The master of light
Professional photographers know that one thing matters more than anything else when creating captivating images: Light.
A photo is nothing more than a capture of reflected light, and the more intimate one is with light’s myriad qualities, the more one’s photos reflect the qualities of fine art. Light is the paint of a master photographer who splashes it here, dabs it there, shades and shapes it to their will.
Les Broadstreet was a master of light.
Those who called on him when he had his Marion studio in the 1940s and 50s can readily attest to that. The Broadstreet photos I have of my mother posing in her wedding dress are nothing short of true works of art. It’s likely hundreds near and far can say the same about photos he took that are bona fide family heirlooms.
Broadstreet moved on to make his mark in Wichita, where he was widely recognized as one of the best in the business, with expertise in a variety of photographic genres. In short, he could do it all.
He did so at a time when manipulating light in the darkroom was as important as capturing it on film. If temperatures or agitation of developing fluids were off just slightly, if the timing wasn’t right, an entire shoot of captured light could be ruined before a single print was made. “Dodge” and “burn” weren’t commands in a computer menu back then; they were the actions Broadstreet made with hands and tools to let less or more light pass from negatives to create the desired effects in final prints.
We chatted about photography a few years ago, both of us lamenting about much of what passes for “professional” photography these days. With the advent of digital cameras and cell phones, more people than ever are taking pictures, and our collective standards as to what constitutes excellent photography have dropped. If someone’s pictures taken with their consumer-grade digital SLR camera are a little bit better than their friends and family, they’re told they’re a great photographer.
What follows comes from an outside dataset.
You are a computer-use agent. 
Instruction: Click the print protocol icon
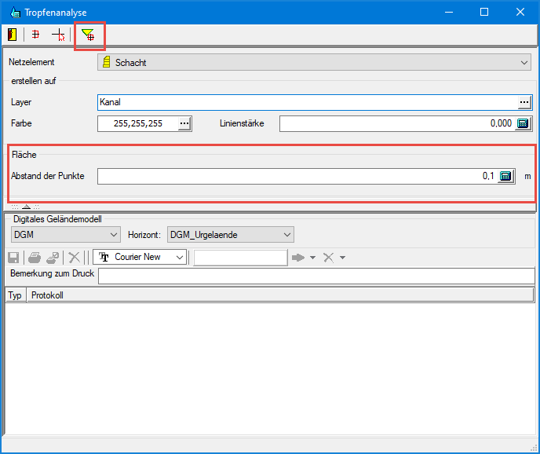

Here’s a hint that applies to more than photography: Just because people like it doesn’t mean it’s good. It may well mean that those people don’t know what good is.
A master of light can take a makeshift shoebox pinhole camera and create a masterpiece. A $2,000 camera in the hands of a hack produces junk. The photographer, not the camera, is the determining factor in good photography.
Broadstreet wasn’t just good; he was a true professional master, an artist with an eye for light and composition that led to lasting magic, the likes of which are rare.
Les and his beloved Berniece returned to Marion in 2005. She died last year, and on Saturday, Les followed her into the Light. What a perfect resolution for the master.